Looks like the haze is forcing many of us to stay home as a result. Ah, that means more time to write and scribble. Do you have a little time for a short story?

Updated 15th Sept 2015 (3:45pm) – I should also clarify that this short story, while based on a real-life event, is not my personal story. Sorry if I misled you unknowingly! I love my HDB apartment!

My dad had $10,000 earmarked for his retirement sitting in a high interest account earning 2.5% each year. I borrowed the money from him so that I could pay the downpayment for my new apartment.

I can foresee that cash is going to be tight during the first couple of years. Therefore, I told my dad that I will eventually return him the money in 5 years time.

Compounding 2.5% Interest In Account

This was what my dad’s bank account would have looked like if the money was left untouched.

  • $10,000.00 (end of year 0) – Magic of compounding starts ..
  • $10,250.00 (end of year 1)
  • $10,506.25 (end of year 2)
  • $10,768.90 (end of year 3)
  • $11,038.12 (end of year 4)
  • $11,314.07 (end of year 5) – Instead of S$11,250 there is an extra $64!

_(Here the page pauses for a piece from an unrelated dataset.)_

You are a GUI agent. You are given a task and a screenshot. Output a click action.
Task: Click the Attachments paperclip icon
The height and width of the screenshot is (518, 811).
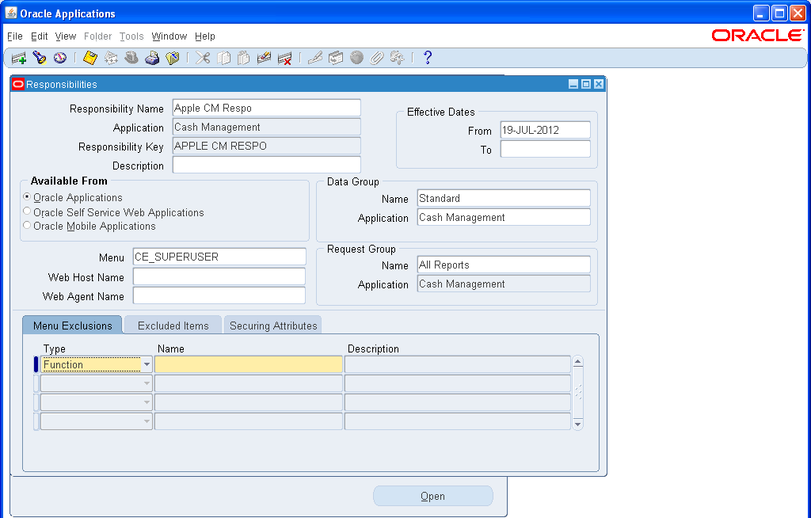[377, 58]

The 5th year approaches and I am selling my apartment. My dad, being the super nice guy, insists that we are family (自己人!) and the loan should be interest-free. He says that he doesn’t need the money now, anyway.

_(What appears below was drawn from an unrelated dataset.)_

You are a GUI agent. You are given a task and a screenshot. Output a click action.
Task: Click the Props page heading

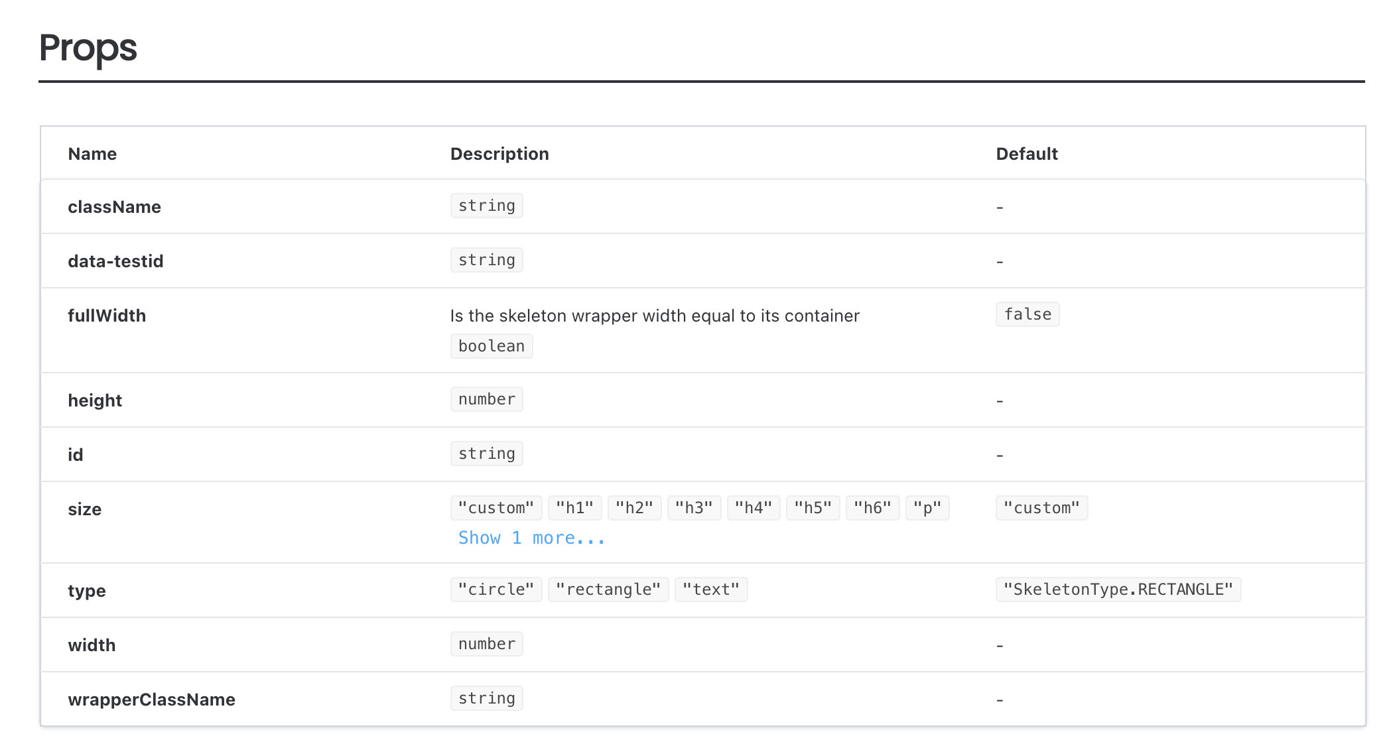coord(88,47)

I insisted that I should repay the money with compounded interest, seeing how much my apartment has since appreciated in price. Life after retirement is increasingly expensive in Singapore and living costs can only go up. I would like to give back to my dad what is rightfully his to begin with.

What would you do?

If you were in my shoes, would you return $10,000 or $11,314?